Откуда и куда они идут?

Как видно, они просто не представляют себе жизнь без скитаний, это номады по природе своей. Есть пища или нет ее — они все равно уходят. Идут строем: впереди разведчики, на флангах — солдаты-конвоиры, в конце колонны — матка в окружении пышной свиты рабочих муравьев.

Муравьи несут с собой и личинок, прикрывая их от солнца своими телами. Несут и все время облизывают. И вот когда слизывать будет уже нечего, когда личинки перестанут выделять какие-то загадочные вещества, столь привлекательные для муравьев-носильщиков, страсть к бродяжничеству покидает эцитонов. Пора, значит, окукливаться личинкам, а для этого нужен полный покой.

Муравьи находят укромное местечко где-нибудь под большим камнем или в дупле гниющего во мху дерева и свиваются здесь клубом, как пчелы. Этот живой шар — их муравейник, походный дом. Он «пористый», весь в дырах. Дыры ведут к центру гнезда, где матка поспешно освобождается от бремени: за несколько дней отдыха успевает отложить тридцать тысяч яиц.

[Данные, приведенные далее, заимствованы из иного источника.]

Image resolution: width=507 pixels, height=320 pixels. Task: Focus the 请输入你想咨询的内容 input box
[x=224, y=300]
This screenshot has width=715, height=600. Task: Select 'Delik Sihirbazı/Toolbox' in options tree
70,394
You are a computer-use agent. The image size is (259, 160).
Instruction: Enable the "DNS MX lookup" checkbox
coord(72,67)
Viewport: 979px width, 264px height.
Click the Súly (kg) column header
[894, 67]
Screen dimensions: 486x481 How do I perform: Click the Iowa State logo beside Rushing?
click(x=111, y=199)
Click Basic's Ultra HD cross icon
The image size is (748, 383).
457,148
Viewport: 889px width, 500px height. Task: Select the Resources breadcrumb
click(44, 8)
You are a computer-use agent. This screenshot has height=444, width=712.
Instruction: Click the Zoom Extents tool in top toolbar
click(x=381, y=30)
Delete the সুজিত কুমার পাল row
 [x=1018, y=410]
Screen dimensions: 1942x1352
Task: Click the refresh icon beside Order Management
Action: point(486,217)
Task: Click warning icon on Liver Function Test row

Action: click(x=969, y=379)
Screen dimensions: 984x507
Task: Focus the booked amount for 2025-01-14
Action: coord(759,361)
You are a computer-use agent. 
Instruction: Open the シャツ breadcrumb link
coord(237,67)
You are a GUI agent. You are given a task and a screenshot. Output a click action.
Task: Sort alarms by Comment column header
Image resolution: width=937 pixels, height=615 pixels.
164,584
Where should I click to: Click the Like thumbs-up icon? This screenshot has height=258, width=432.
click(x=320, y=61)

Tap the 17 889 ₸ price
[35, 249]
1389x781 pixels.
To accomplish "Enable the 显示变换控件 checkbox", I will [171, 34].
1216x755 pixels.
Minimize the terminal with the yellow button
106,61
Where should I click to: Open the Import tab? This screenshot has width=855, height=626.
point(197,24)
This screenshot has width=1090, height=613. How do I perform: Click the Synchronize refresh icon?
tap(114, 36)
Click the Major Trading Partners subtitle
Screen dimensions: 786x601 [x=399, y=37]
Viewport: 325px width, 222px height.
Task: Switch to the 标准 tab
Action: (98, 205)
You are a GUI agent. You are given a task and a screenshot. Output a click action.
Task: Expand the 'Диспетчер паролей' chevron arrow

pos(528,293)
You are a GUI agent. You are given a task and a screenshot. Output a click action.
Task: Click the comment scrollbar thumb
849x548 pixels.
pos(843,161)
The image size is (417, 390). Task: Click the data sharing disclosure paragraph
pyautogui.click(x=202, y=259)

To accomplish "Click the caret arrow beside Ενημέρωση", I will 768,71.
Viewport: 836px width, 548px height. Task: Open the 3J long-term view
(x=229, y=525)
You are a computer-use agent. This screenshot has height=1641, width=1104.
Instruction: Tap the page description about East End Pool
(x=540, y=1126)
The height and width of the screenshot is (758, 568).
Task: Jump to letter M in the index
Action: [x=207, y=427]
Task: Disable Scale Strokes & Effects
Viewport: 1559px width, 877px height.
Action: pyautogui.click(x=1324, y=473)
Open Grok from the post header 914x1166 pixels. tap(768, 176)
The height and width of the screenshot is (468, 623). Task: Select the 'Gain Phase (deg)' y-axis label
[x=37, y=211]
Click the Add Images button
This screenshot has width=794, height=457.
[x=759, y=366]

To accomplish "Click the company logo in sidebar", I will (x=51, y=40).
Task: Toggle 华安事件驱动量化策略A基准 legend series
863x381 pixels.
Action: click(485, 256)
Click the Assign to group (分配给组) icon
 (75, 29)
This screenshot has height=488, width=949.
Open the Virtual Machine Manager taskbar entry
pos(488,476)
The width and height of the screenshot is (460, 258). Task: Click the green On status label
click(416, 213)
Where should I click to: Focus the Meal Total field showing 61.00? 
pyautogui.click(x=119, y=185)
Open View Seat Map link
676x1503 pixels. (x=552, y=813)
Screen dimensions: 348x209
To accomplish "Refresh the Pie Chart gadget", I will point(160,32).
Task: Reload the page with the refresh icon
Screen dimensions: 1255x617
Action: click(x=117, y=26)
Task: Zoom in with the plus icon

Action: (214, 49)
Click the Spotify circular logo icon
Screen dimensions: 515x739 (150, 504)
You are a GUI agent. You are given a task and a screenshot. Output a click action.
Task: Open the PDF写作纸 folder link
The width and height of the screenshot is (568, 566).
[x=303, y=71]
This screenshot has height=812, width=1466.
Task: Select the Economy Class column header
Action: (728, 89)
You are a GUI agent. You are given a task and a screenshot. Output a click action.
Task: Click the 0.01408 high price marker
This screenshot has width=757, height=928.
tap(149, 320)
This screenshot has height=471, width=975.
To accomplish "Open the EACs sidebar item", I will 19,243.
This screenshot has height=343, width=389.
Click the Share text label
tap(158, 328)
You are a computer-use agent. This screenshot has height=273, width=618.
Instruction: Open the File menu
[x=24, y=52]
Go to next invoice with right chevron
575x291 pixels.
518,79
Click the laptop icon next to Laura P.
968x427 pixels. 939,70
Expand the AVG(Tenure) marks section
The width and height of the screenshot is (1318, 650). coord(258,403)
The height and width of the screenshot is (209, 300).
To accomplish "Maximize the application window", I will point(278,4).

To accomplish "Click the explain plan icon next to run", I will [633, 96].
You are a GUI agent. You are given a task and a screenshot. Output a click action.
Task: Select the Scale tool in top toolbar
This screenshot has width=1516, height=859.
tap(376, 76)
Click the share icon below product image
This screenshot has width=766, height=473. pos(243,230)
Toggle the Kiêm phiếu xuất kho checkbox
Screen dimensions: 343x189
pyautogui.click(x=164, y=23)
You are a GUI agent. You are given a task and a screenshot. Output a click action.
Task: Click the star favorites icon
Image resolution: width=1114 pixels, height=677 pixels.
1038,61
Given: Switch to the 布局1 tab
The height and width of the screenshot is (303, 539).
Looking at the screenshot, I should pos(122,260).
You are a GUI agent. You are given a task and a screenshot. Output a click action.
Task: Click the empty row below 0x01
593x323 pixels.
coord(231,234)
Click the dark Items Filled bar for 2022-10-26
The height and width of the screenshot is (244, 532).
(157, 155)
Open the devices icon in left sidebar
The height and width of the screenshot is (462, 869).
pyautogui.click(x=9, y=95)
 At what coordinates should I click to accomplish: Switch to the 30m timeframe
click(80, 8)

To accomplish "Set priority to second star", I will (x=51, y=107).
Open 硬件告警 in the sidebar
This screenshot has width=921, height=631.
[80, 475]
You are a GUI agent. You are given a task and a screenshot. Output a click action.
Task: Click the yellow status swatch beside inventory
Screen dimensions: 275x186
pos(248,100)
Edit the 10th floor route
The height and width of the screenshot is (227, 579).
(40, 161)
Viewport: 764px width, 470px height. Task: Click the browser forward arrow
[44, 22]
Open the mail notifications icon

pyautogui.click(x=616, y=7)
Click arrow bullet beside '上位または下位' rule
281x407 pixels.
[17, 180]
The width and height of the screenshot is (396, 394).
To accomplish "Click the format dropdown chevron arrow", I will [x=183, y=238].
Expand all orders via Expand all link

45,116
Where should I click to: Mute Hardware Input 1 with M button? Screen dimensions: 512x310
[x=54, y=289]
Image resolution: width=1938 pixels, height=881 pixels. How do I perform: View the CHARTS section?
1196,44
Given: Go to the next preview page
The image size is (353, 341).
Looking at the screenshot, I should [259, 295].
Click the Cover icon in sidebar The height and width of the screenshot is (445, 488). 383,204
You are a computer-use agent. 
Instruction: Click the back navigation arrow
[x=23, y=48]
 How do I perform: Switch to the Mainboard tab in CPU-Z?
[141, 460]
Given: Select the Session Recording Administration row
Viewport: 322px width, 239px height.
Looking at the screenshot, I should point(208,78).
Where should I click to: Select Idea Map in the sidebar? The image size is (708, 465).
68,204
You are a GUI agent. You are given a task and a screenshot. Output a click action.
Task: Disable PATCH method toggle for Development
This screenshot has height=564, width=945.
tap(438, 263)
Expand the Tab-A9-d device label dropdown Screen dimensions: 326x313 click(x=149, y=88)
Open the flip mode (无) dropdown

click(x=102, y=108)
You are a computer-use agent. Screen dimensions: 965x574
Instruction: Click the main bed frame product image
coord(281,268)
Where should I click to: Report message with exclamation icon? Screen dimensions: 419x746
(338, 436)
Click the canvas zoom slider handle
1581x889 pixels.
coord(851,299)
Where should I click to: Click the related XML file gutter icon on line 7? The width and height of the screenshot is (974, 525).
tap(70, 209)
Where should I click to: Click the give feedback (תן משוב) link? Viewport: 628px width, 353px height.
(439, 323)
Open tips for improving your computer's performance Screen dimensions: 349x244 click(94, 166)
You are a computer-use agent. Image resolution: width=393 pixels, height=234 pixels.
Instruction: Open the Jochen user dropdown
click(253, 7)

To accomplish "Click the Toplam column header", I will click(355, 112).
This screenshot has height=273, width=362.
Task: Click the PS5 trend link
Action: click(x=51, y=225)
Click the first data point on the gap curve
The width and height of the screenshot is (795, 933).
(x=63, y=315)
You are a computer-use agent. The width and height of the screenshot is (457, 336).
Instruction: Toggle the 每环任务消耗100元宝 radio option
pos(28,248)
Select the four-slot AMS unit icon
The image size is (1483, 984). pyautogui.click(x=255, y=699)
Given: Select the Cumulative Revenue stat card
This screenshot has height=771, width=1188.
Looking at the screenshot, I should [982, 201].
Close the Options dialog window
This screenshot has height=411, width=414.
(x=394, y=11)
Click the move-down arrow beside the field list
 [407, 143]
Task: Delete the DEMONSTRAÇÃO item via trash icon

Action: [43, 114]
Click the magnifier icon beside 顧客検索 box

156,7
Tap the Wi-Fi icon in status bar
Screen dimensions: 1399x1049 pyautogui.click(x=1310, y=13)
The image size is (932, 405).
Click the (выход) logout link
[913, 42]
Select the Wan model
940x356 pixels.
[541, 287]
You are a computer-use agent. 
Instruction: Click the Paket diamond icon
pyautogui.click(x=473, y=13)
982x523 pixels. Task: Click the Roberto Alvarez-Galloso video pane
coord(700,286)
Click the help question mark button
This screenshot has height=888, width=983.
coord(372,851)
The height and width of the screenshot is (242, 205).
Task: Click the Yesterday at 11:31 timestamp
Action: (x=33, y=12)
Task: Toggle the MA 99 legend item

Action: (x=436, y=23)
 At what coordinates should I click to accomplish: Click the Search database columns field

Не все муравьи «изображают» на привале гнездо: часть их рыщет по округе, добывая пищу для всей общины, в которой может быть и полтора миллиона муравьев. Однажды подсчитали, что фуражиры африканских кочевых муравьев за десять дней стоянки притащили в импровизированное гнездо полтора миллиона всевозможных насекомых.

Между тем личинки окукливаются и превращаются в молодых муравьев. Из отложенных на привале яиц выходят новые личинки и тут же начинают выделять вещества, побуждающие эцитонов отправиться в поход.

Как только это случится, клубок рассыпается, и муравьи, построившись походным порядком, отправляются в путь. (Некоторые виды американских бродячих муравьев кочуют 18–19 суток без перерыва, а затем дней на 19–20 располагаются лагерем, и т. д.)